Give back every entry below, exactly as written.
----- SOURCE DATA -----
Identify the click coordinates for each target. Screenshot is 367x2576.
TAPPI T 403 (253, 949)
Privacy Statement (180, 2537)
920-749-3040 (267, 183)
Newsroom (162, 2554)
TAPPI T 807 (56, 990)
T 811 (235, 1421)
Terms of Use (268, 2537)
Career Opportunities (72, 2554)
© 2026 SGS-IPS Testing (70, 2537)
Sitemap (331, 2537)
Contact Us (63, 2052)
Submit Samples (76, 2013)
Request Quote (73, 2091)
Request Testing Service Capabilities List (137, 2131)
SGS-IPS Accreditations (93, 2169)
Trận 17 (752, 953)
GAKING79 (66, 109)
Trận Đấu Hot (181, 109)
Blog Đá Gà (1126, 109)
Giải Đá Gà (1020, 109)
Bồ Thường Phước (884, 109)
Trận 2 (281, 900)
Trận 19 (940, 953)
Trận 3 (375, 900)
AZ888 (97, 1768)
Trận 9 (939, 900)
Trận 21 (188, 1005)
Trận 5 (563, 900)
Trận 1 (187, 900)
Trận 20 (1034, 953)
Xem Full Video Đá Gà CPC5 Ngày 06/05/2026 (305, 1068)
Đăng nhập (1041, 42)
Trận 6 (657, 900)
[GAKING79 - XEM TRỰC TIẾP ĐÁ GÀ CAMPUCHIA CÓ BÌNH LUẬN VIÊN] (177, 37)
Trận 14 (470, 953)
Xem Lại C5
-----
#### [RESPONSE TO THIS EXERCISE]
Identify the click coordinates for each target. Screenshot is 367x2576.
TAPPI T 403 (253, 949)
Privacy Statement (180, 2537)
920-749-3040 (267, 183)
Newsroom (162, 2554)
TAPPI T 807 (56, 990)
T 811 (235, 1421)
Terms of Use (268, 2537)
Career Opportunities (72, 2554)
© 2026 SGS-IPS Testing (70, 2537)
Sitemap (331, 2537)
Contact Us (63, 2052)
Submit Samples (76, 2013)
Request Quote (73, 2091)
Request Testing Service Capabilities List (137, 2131)
SGS-IPS Accreditations (93, 2169)
Trận 17 (752, 953)
GAKING79 (66, 109)
Trận Đấu Hot (181, 109)
Blog Đá Gà (1126, 109)
Giải Đá Gà (1020, 109)
Bồ Thường Phước (884, 109)
Trận 2 (281, 900)
Trận 19 (940, 953)
Trận 3 (375, 900)
AZ888 (97, 1768)
Trận 9 (939, 900)
Trận 21 (188, 1005)
Trận 5 (563, 900)
Trận 1 (187, 900)
Trận 20 (1034, 953)
Xem Full Video Đá Gà CPC5 Ngày 06/05/2026 (305, 1068)
Đăng nhập (1041, 42)
Trận 6 (657, 900)
[GAKING79 - XEM TRỰC TIẾP ĐÁ GÀ CAMPUCHIA CÓ BÌNH LUẬN VIÊN] (177, 37)
Trận 14 (470, 953)
Xem Lại C5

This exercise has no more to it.